The workshop is appropriate for undergraduates at any level, though first year students who have not yet taken “Introduction to Academic Reading and Writing” may wish to do so first.

Facilitator: Liam Monaghan, CWSC Program Coordinator

Register here for
February 4

Register here for
March 24

February 14th, 2020, 10am to 12pm - Dodson Room, Irving K. Barber Learning Centre

This workshop introduces researchers to the typical structure of an annotated bibliography, while accounting for variations in purpose. Typically, the annotations synthesize multiple studies, help develop a discussion of the current field, and help identify a potential knowledge contribution. Research shows that annotated bibliographies across disciplines typically consist of 3 parts: the full bibliographic citation; a relevant academic summary; a critical evaluation. But how do authors determine relevance? What does it mean to write critical annotations?
Workshop facilitators draw on research to address these questions, while discussing this text as a type of literature survey with its own distinct patterns of organization. Participants will write or revise an annotated bibliography and receive feedback from the workshop facilitators and other participants. Therefore, this workshop is most useful for those with an annotated bibliography underway.
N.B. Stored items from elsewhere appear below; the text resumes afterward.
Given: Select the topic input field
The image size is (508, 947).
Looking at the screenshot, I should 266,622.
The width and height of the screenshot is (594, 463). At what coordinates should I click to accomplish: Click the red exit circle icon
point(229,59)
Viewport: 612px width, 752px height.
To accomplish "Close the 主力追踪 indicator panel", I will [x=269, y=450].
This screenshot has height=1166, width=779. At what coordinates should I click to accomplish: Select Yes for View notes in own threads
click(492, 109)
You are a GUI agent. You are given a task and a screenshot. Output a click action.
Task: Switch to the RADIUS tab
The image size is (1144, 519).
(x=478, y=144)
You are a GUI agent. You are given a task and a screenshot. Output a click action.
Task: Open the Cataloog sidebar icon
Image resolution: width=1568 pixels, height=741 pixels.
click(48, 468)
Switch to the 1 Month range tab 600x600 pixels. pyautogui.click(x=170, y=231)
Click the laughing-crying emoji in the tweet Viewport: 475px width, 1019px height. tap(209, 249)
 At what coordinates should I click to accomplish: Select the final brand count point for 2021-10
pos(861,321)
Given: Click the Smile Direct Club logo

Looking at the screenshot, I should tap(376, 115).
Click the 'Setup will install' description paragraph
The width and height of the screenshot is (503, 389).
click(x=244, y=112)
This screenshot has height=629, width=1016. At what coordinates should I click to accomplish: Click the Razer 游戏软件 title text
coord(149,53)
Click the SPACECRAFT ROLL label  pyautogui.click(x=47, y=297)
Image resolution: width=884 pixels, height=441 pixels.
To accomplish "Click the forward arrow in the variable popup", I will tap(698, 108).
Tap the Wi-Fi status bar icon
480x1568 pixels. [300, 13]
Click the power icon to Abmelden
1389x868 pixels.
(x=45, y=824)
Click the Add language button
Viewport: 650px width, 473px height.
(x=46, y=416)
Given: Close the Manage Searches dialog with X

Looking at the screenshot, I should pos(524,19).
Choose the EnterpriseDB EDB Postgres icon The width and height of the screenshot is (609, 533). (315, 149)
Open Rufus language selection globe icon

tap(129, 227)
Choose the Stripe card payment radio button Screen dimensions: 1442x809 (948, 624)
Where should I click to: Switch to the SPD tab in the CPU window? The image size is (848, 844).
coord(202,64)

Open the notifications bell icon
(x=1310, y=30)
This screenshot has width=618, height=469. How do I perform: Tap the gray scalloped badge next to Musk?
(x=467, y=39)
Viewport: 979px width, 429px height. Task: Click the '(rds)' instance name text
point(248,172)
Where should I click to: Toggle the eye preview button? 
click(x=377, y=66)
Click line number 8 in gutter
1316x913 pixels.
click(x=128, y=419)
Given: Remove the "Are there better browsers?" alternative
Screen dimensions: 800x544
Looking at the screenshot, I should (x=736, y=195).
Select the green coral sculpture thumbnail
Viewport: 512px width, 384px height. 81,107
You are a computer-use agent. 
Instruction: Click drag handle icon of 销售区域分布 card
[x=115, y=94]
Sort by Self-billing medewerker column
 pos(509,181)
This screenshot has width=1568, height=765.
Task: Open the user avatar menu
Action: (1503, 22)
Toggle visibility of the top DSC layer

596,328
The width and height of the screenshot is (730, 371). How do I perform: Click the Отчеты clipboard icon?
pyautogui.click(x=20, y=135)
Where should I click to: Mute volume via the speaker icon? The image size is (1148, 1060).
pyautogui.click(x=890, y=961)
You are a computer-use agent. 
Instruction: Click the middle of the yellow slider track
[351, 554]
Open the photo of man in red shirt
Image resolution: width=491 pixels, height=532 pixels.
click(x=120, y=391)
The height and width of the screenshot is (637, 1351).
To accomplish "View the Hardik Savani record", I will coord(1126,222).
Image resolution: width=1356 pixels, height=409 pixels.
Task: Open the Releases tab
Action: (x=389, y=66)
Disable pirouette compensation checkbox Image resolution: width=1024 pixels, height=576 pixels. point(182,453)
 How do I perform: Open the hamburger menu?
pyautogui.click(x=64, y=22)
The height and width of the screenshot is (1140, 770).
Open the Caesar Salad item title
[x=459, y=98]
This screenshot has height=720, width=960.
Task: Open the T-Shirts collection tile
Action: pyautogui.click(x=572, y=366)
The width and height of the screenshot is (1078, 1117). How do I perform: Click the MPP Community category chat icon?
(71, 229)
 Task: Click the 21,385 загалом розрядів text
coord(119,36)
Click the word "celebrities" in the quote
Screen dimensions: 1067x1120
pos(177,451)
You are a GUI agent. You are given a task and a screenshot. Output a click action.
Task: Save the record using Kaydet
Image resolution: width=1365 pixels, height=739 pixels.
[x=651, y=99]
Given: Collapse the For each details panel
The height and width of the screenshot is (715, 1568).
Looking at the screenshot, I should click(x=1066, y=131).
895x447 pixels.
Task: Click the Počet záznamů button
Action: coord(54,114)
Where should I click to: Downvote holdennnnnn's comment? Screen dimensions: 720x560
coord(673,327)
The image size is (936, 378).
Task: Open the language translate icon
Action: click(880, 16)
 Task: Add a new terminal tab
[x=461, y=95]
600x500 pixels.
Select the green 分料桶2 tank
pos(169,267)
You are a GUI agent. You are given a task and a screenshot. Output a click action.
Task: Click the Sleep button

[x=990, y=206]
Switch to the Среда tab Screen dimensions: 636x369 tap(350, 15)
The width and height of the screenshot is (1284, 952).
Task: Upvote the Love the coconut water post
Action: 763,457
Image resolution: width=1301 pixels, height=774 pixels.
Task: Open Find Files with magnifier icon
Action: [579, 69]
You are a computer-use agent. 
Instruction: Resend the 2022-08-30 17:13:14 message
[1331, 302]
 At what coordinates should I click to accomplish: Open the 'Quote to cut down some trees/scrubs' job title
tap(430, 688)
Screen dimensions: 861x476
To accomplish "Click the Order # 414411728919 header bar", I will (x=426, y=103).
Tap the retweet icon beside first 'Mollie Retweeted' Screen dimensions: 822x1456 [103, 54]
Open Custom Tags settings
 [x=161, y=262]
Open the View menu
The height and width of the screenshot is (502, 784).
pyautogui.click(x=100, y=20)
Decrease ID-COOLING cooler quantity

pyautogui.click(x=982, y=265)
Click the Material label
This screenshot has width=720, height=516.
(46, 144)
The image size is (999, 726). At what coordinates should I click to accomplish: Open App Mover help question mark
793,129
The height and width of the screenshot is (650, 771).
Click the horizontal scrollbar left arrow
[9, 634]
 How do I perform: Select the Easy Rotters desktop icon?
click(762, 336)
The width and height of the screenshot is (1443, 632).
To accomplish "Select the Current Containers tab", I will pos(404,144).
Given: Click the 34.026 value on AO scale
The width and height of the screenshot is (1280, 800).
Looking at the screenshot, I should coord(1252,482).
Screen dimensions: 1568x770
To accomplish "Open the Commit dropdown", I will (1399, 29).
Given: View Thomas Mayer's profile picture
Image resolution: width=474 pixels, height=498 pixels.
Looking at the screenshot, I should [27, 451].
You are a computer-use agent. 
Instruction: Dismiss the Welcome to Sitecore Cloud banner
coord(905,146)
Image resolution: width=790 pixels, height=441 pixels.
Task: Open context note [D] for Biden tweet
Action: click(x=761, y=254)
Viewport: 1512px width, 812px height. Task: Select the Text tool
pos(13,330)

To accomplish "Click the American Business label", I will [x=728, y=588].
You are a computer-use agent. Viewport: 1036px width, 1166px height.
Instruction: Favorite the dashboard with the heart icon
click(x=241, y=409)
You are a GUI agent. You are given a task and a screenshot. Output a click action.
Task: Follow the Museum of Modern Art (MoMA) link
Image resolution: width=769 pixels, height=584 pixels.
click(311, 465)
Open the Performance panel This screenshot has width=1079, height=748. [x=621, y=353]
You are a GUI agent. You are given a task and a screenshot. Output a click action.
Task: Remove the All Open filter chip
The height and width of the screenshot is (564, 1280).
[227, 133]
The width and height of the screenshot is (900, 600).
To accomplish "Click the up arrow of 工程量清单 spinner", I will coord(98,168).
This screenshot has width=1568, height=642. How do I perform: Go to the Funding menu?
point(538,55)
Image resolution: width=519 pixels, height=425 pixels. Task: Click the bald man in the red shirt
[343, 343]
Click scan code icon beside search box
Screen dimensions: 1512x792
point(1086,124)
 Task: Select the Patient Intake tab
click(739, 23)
Workshop Facilitators: Dr. Patty Kelly, Liam Monaghan & Eury Chang (Centre for Writing and Scholarly Communication)

Register here

March 20th, 2020, 10am to 12pm - Dodson Room, Irving K. Barber Learning Centre

The personal statement is written for admission to graduate and professional programs at academic institutions like UBC. But what does personal mean in an academic context? How do writers construct an appropriate professional identity? Research shows that personal statements must reflect the values of the profession, and that the personal self you construct in the statement must be a relevant self. That is, relevant to the chosen profession.
This workshop draws on research to introduce participants to some of the typical stylistic features of the personal statement, such as personal narrative, identity construction, and self-promotion, and includes dedicated time for participants to revise a statement and receive feedback from the facilitators and other participants. Therefore, this workshop is most useful for those with a draft of a personal statement underway.

Workshop Facilitators: Dr. Patty Kelly (Centre for Writing and Scholarly Communication);
Liam Monaghan (Centre for Writing and Scholarly Communication); Yilin Wang (Centre for Writing and Scholarly Communication)

Register here

February 28th, 2020, 10am-4pm, Dodson Room, Irving K. Barber Learning Centre

Join fellow undergraduates writing their honours theses for a daylong retreat in the beautiful historic core of the Irving K. Barber Learning Centre. In addition to an opening panel discussion between undergraduates, graduate students, CWSC staff, and faculty, the retreat will feature opportunities for one-on-one writing consultations and dedicated writing time. Coffee and snacks will be provided by the CWSC.

After registering, please contact Liam Monaghan, CWSC Program Coordinator (liam.monaghan@ubc.ca) to request a one-on-one half-hour Writing Consultation during the workshop. Specify your full name and field of study.

Register here

Liam Monaghan (chair) is Program Coordinator of the Centre for Writing and Scholarly Communication at UBC. He holds a B.A. Hons. in English from the University of Lethbridge, a B.Ed. in English Language Arts Education from UBC, and an M.A. in English from Dalhousie University, where he wrote his thesis, “Queer Childishness in Oscar Wilde and Andy Warhol.” He is a writer who has published literary non-fiction and a theatre artist whose plays have been produced in cities across Canada.